Article Text
Abstract
Introduction Ovarian cancer is the most lethal gynaecological cancer in the UK, yet there is no screening program in place to facilitate early disease detection. The aim is to evaluate whether online search data (OSD) can be used to detect individuals with gynaecological malignancy.
Methods This prospective cohort study evaluates OSD in individuals referred with a suspected cancer to a London Hospital (UK) between December 2020 and June 2022. OSD was extracted via Google takeout and anonymised. Health-related terms were extracted (24 months prior to GP referral). A predictive model was developed using (1) search terms and (2) categorised search queries. Area under the ROC curve (AUC) was used to evaluate model performance. 844 women were approached, 652 were eligible to participate, 392 were recruited and 235 completed enrolment.

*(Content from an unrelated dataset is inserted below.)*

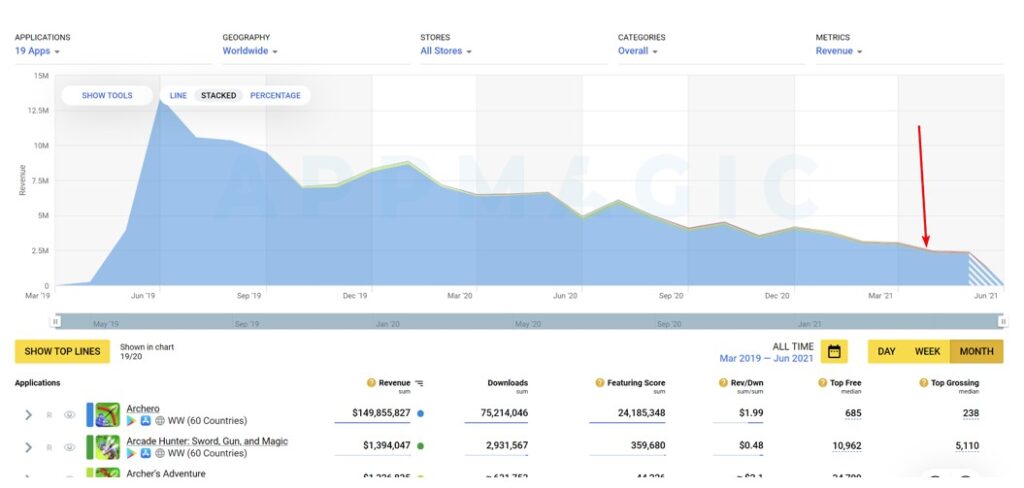1024x488 pixels.
Task: Open the Geography Worldwide dropdown
Action: tap(250, 51)
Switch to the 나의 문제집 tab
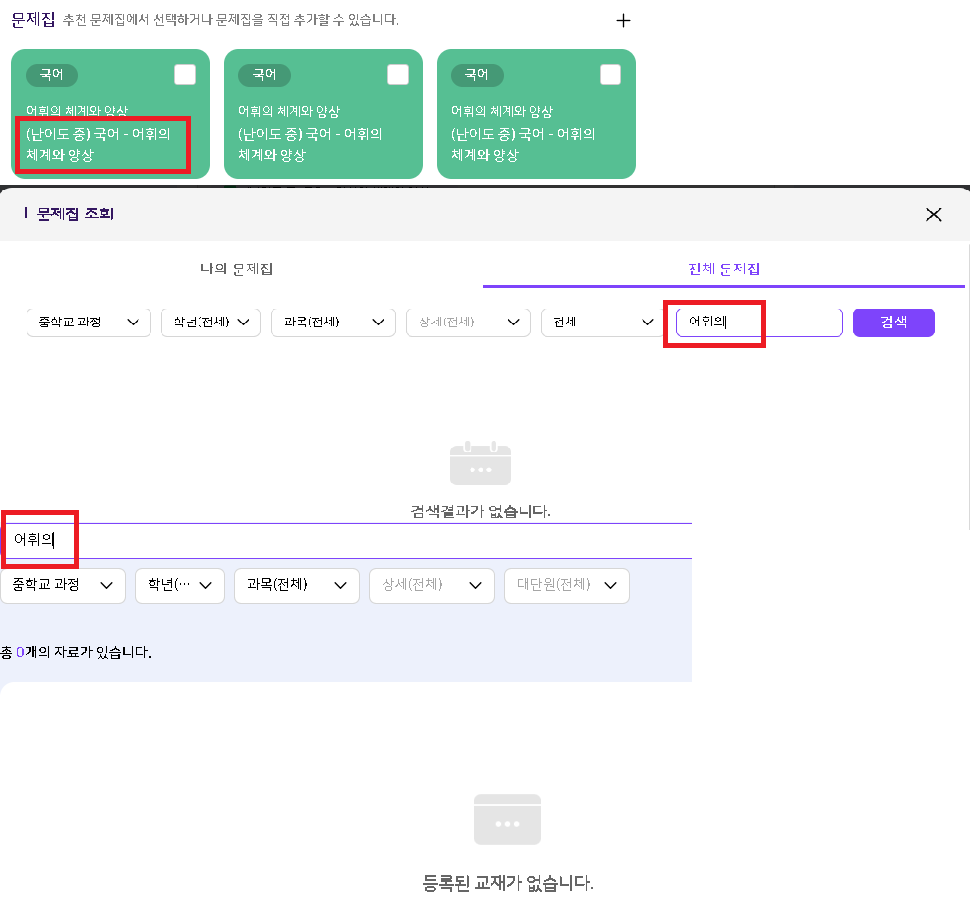This screenshot has width=971, height=905. coord(237,269)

Results The cohort had a median age of 53 years old (range 20-81) and a 26.0% malignancy rate. OSD was different between individuals with a benign and malignant diagnosis, as early as 360 days before GP referral, using all search terms, but only 60 days before, using categorised search queries. A model using OSD from individuals (n=153) who performed health-related searches achieved its highest (sample-corrected) AUC of 0.82, 60 days before GP referral.
Conclusion/Implications OSD appears to be different between individuals with malignant and benign gynaecological conditions, with a signal observed in advance of GP referral date. OSD needs to be evaluated in a larger dataset to determine its value as an early disease detection tool and whether its use leads to improved clinical outcomes.